**INSTRUCTIONS TO FOLLOW:**
Continue the passage on recruiting participants for clinical trials, starting right after its final sentence.

**SELECTED PASSAGE:**
══════

Early-stage trials have fewer recruitment problems. Very early studies involve animals and later stages pay people well to take part and don’t need large numbers. For trials into the effectiveness of treatments, it’s more difficult both to recruit and retain people. You need many more of them and they usually have to commit to longer periods. It would be a bad use of public money to pay so many people large sums, not to mention the ethical questions around coercion.
To give one example, the Add-Aspirin trial was launched earlier this year in the UK to investigate whether aspirin can stop certain common cancers from returning after treatment. It is seeking 11,000 patients from the UK and India. Supposing it only recruits 8,000, the findings might end up being wrong. The trouble is that some of these studies are still treated as definitive despite there being too few participants to be that certain.
Image credit: wavebreakmedia
One large study looked at trials between 1994 and 2002 funded by two of the UK’s largest funding bodies and found that fewer than a third (31%) recruited the numbers they were seeking. Slightly over half (53%) were given an extension of time or money but still 80% never hit their target. In a follow-up of the same two funders’ activities between 2002 and 2008, 55% of the trials recruited to target. The remainder were given extensions but recruitment remained inadequate for about half.

══════

**SOURCE DATA:**
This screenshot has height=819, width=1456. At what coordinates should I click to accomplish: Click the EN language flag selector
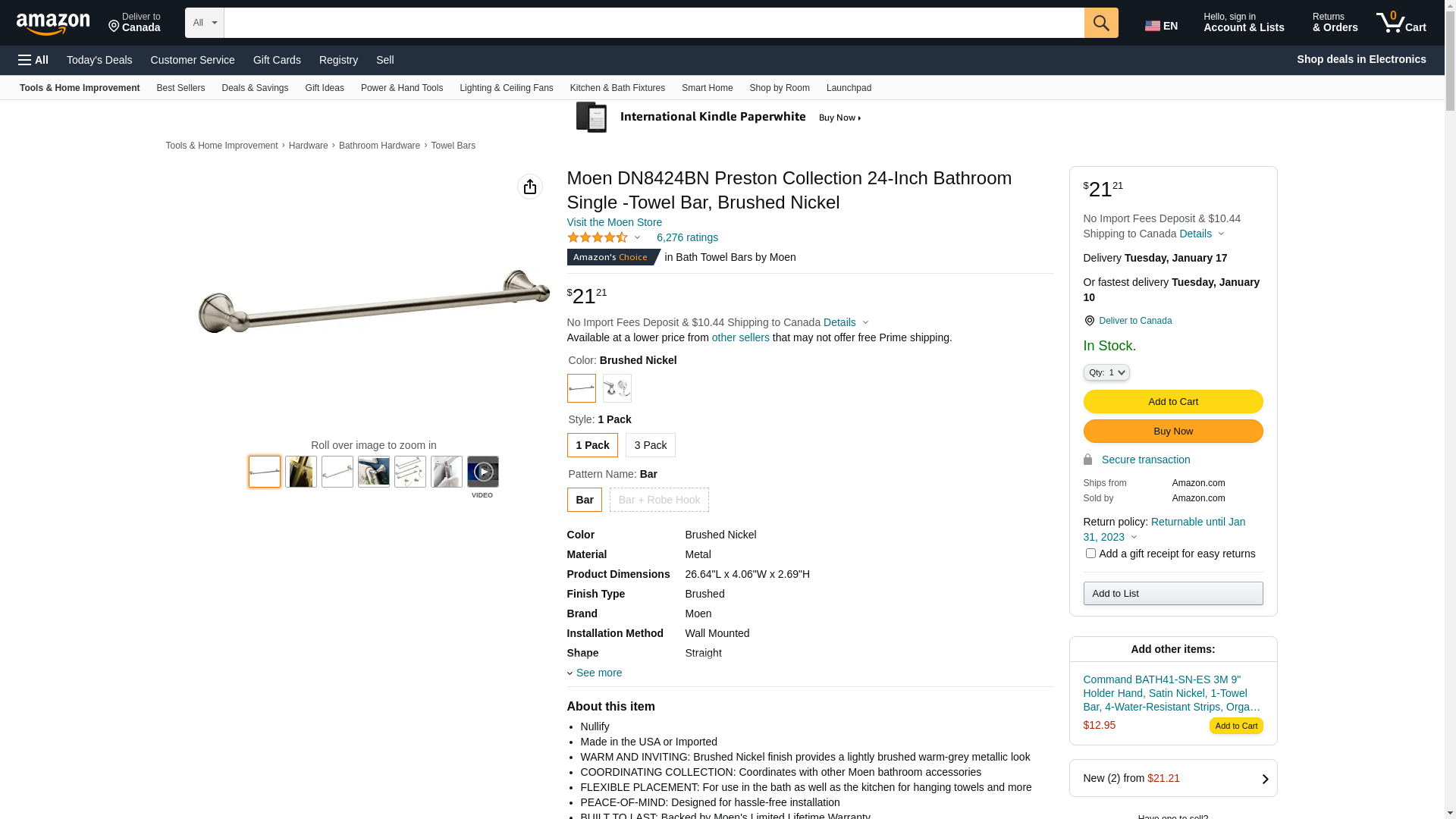1161,26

══════

**TASK RESULT:**
The improvement between these studies is probably due to the UK’s Clinical Trials Units and research networks, which were introduced to improve overall trial quality by providing expertise. Even so, almost half of UK trials still appear to struggle with recruitment. Worse, the UK is a world leader in trial expertise. Elsewhere the chances of finding trial teams not following best practice are much higher.
The way forward
There is remarkably little evidence about how to do recruitment well. The only practical intervention with compelling evidence of benefit is from a forthcoming paper that shows that telephoning people who don’t respond to postal invitations, which leads to about a 6% increase in recruitment.
A couple of other interventions work but have substantial downsides, such as letting recruits know whether they’re in the control group or the main test group. Since this means dispensing with the whole idea of blind testing, a cornerstone of most clinical trials, it is arguably not worth it.
Many researchers believe the solution is to embed recruitment studies into trials to improve how we identify, approach and discuss participation with people. But with funding bodies already stretched, they focus on funding projects whose results could quickly be integrated into clinical care. Studying recruitment methodology may have huge potential but is one step removed from clinical care, so doesn’t fall into that category.
Others are working on projects to share evidence about how to recruit more effectively with trial teams more widely. For example, we are working with colleagues in Ireland and elsewhere to link research into what causes recruitment problems to new interventions designed to help.
Meanwhile, a team at the University of Bristol has developed an approach that turned recruitment completely around in some trials by basically talking to research teams to figure out potential problems. This is extremely promising but would require a sea change in researcher practice to improve results across the board.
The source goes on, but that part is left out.